Directions » In the entries below, find the lines that contain the word "This" and copy them.

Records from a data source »
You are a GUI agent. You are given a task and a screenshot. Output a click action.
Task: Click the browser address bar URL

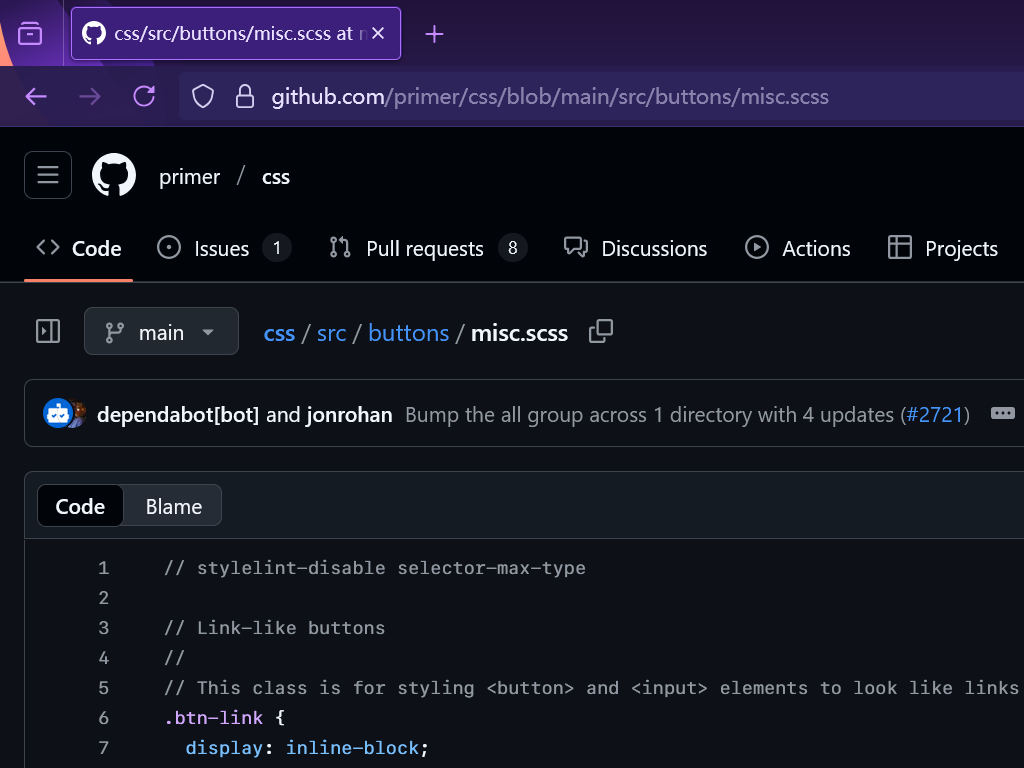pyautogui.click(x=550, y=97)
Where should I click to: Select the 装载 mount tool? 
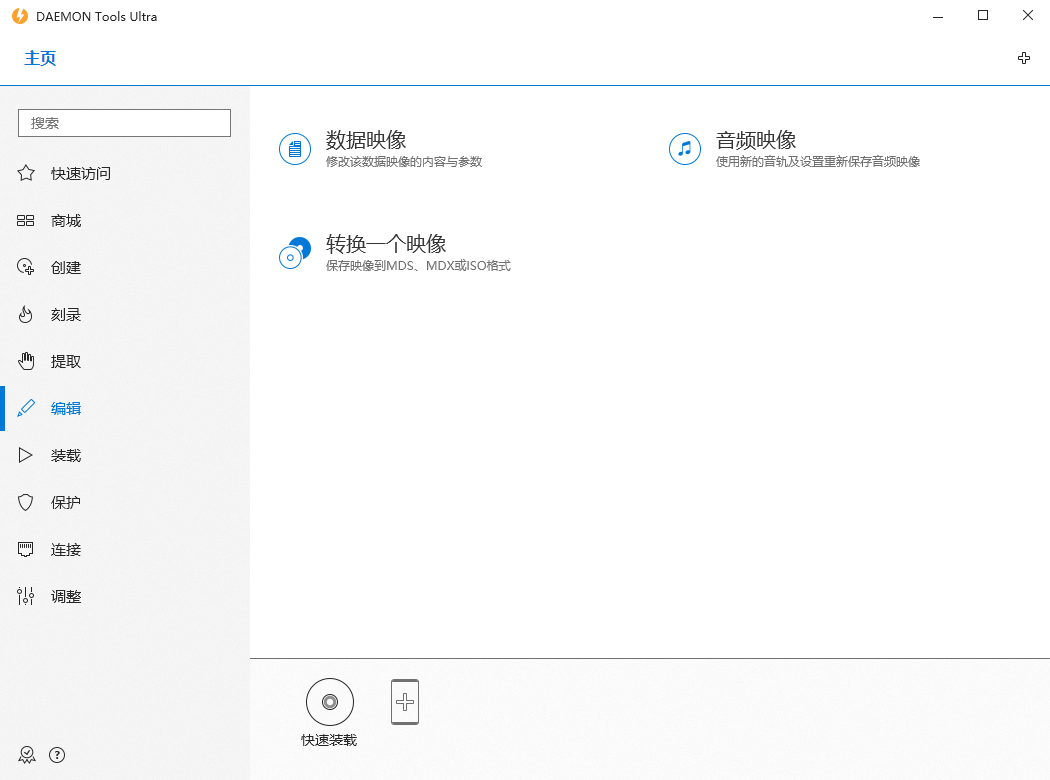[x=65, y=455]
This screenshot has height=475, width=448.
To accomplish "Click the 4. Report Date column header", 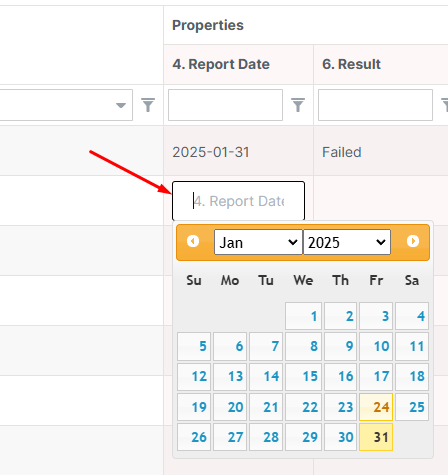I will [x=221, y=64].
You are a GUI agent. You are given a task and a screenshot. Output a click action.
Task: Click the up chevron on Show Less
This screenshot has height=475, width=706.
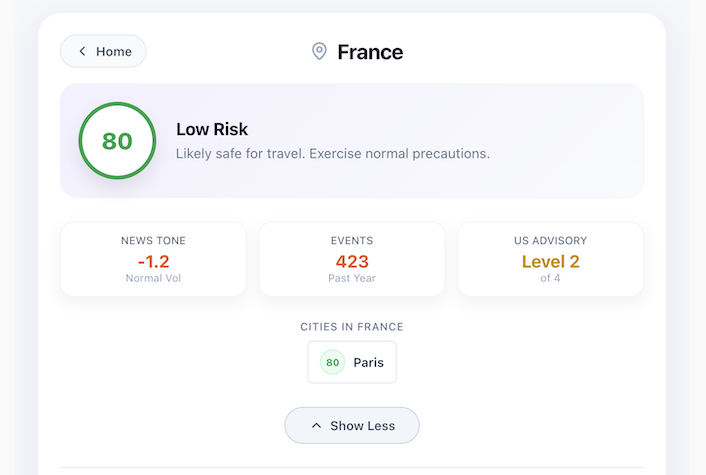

Written answer »
This screenshot has height=475, width=448.
This screenshot has height=475, width=706.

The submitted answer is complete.